Division of Biostatistics, Department of Epidemiology and Public Health, Yale School of Medicine, New Haven, CT 06520, USA.
Stat Med. 2010 Jan 15;29(1):116-29. doi: 10.1002/sim.3732.
Traffic exhaust is a source of air contaminants that have adverse health effects. Quantification of traffic as an exposure variable is complicated by aerosol dispersion related to variation in layout of roads, traffic density, meteorology, and topography. A statistical model is presented that uses Geographic Information Systems (GIS) technology to incorporate variables into a generalized linear model that estimates distribution of traffic-related pollution. Exposure from a source is expressed as an integral of a function proportional to average daily traffic and a nonparametric dispersion function, which takes the form of a step, polynomial, or spline model. The method may be applied using standard regression techniques for fitting generalized linear models. Modifiers of pollutant dispersion such as wind direction, meteorology, and landscape features can also be included. Two examples are given to illustrate the method. The first employs data from a study in which NO(2) (a known pollutant from automobile exhaust) was monitored outside of 138 Connecticut homes, providing a model for estimating NO(2) exposure. In the second example, estimated levels of nitrogen dioxide (NO(2)) from the model, as well as a separate spatial model, were used to analyze traffic-related health effects in a study of 761 infants.
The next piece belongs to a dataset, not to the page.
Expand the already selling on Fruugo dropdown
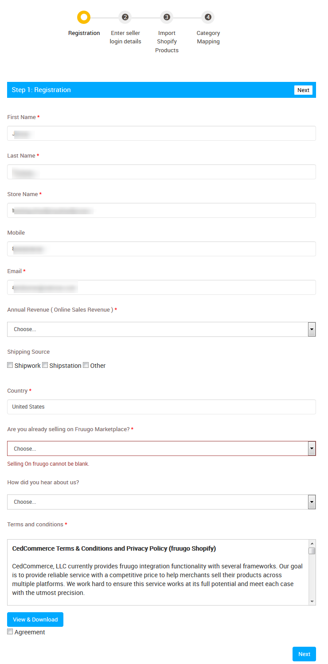 161,448
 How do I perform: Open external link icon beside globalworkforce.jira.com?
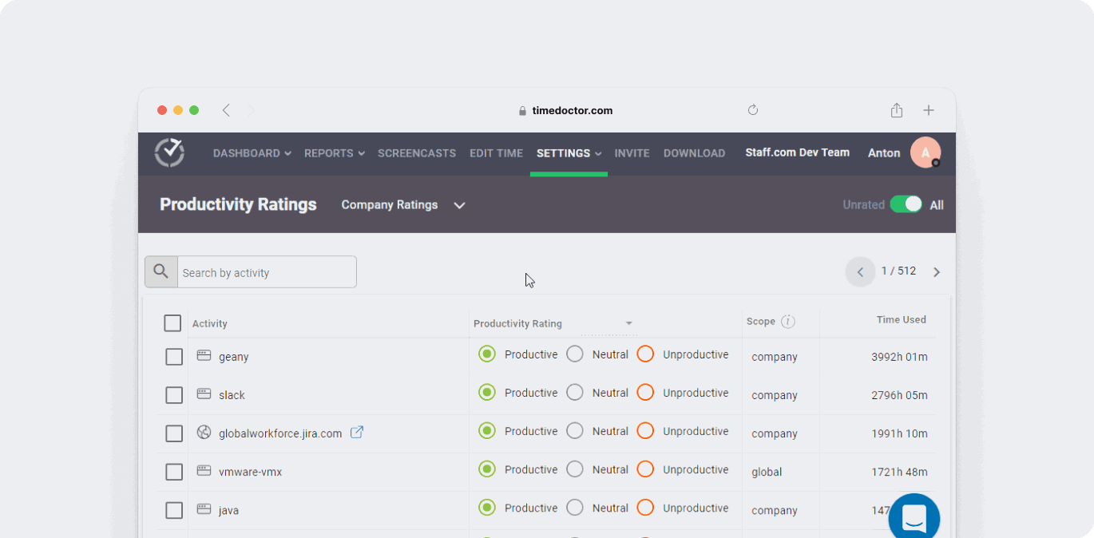(x=357, y=433)
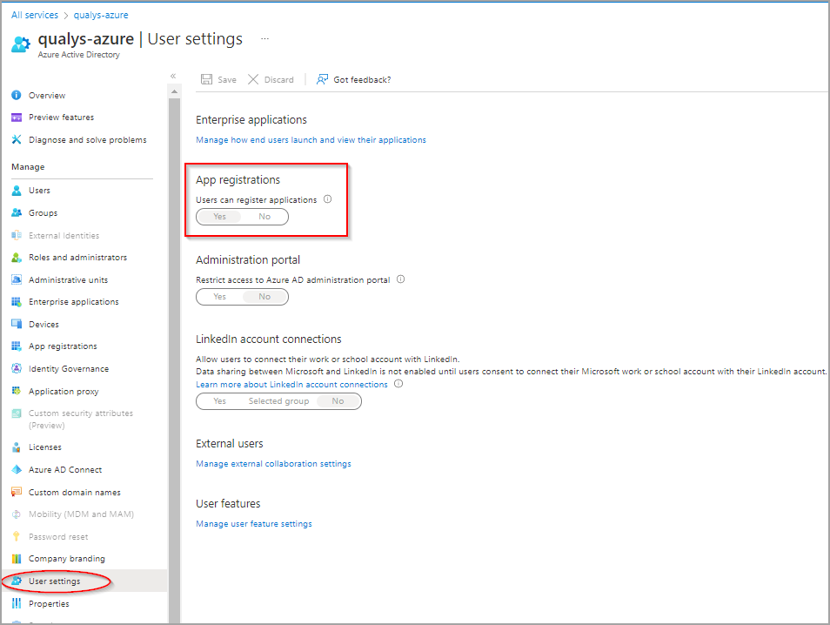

交通废气是空气污染物的一个来源,对健康有不良影响。由于道路布局、交通密度、气象和地形的变化,交通作为暴露变量的量化变得复杂。本文提出了一种统计模型,该模型使用地理信息系统(GIS)技术将变量纳入广义线性模型中,以估计与交通相关的污染分布。从源头上的暴露表示为与平均每日交通成正比的函数的积分和非参数扩散函数,其形式为阶跃、多项式或样条模型。该方法可以使用标准回归技术来拟合广义线性模型。污染物扩散的修饰符,如风向、气象和景观特征,也可以包括在内。本文提供了两个示例来说明该方法。第一个例子使用了来自康涅狄格州 138 户家庭外监测到的二氧化氮(汽车废气中的一种已知污染物)的研究数据,为估计二氧化氮暴露量提供了一个模型。在第二个例子中,使用模型估计的二氧化氮(NO2)水平以及单独的空间模型来分析 761 名婴儿研究中的与交通相关的健康影响。